• Action item
Gather all lines in the records below that include the word "computer".

• Listed entries
+--

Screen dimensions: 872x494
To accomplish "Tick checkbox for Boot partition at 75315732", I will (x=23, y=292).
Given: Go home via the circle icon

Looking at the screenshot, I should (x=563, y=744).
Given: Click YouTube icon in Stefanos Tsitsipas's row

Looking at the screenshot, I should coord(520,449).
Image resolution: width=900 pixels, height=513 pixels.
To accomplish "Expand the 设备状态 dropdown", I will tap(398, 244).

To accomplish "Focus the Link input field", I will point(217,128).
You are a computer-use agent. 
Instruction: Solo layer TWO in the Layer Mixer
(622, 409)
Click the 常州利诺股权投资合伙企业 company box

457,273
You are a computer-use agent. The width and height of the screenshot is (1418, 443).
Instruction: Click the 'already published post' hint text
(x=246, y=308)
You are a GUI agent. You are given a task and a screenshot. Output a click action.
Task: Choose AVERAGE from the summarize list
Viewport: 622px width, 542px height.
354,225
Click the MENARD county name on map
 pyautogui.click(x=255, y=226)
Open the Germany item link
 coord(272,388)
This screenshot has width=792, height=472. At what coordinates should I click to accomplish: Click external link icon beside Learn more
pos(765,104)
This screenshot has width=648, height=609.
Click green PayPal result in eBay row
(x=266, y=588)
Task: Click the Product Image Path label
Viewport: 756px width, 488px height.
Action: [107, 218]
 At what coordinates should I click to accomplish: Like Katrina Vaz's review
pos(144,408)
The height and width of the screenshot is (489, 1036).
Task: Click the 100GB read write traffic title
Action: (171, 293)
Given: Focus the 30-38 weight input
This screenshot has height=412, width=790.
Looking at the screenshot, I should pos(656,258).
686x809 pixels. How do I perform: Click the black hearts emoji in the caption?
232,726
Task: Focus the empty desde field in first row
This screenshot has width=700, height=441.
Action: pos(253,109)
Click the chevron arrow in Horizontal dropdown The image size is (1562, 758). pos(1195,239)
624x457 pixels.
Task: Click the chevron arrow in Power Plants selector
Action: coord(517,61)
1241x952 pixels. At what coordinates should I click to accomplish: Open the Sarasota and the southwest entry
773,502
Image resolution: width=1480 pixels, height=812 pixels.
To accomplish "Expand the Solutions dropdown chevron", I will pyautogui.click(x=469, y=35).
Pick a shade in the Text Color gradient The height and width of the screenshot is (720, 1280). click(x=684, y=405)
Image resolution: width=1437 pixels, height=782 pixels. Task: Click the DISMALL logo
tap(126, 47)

+--

• Your solution
You are a computer-use agent. 
You are a computer-use agent. The width and height of the screenshot is (1418, 443).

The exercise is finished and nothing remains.